The New Conservatism

The transition to a postindustrial society was led to a great extent by a new generation of conservative political leaders, who believed they had viable solutions for restructuring the relations between the state and the economy. During the thirty years following World War II, both Social Democrats and the more conservative Christian Democrats had usually agreed that economic growth and social stability were best achieved through full employment and high wages, some government regulation, and generous welfare provisions. In the late 1970s, however, with a weakened economy and increased global competition, this consensus began to unravel. Whether politics turned to the right, as in Great Britain, the United States, and West Germany, or to the left, as in France and Spain, leaders moved to cut government spending and regulation in attempts to improve economic performance.

The new conservatives of the 1980s followed a philosophy that came to be known as neoliberalism because of its roots in the free market, laissez-faire policies favored by eighteenth-century liberal economists such as Adam Smith (see “Adam Smith and Economic Liberalism” in Chapter 17). Neoliberal theorists like U.S. economist Milton Friedman argued that governments should cut support for social services including housing, education, and health insurance; limit business subsidies; and retreat from regulation of all kinds. (Neoliberalism should be distinguished from modern American liberalism, which supports welfare programs and some state regulation of the economy.) Neoliberals also called for privatization — the sale of state-managed industries to private owners. Placing government-owned industries such as transportation and communication networks and heavy industry in private hands, they argued, would both tighten government spending and lead to greater workplace efficiency. The main goal was to increase private profits, which neoliberals believed were the real engine of economic growth.

◆ AIM
In the passage on the new conservatism, how is privatization defined?

◆ RECORD SET

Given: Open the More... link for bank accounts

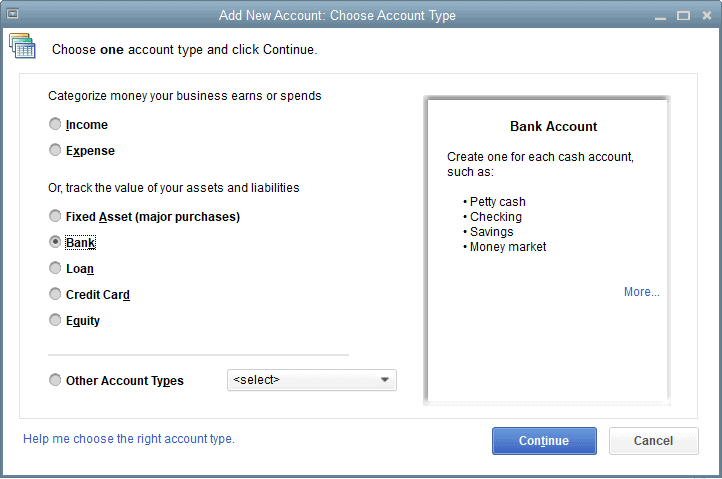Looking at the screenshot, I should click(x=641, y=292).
* * *
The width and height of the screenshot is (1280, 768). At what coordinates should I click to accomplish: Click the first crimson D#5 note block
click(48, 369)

◆ COMPLETED EXERCISE
Privatization is the sale of state-managed industries to private owners.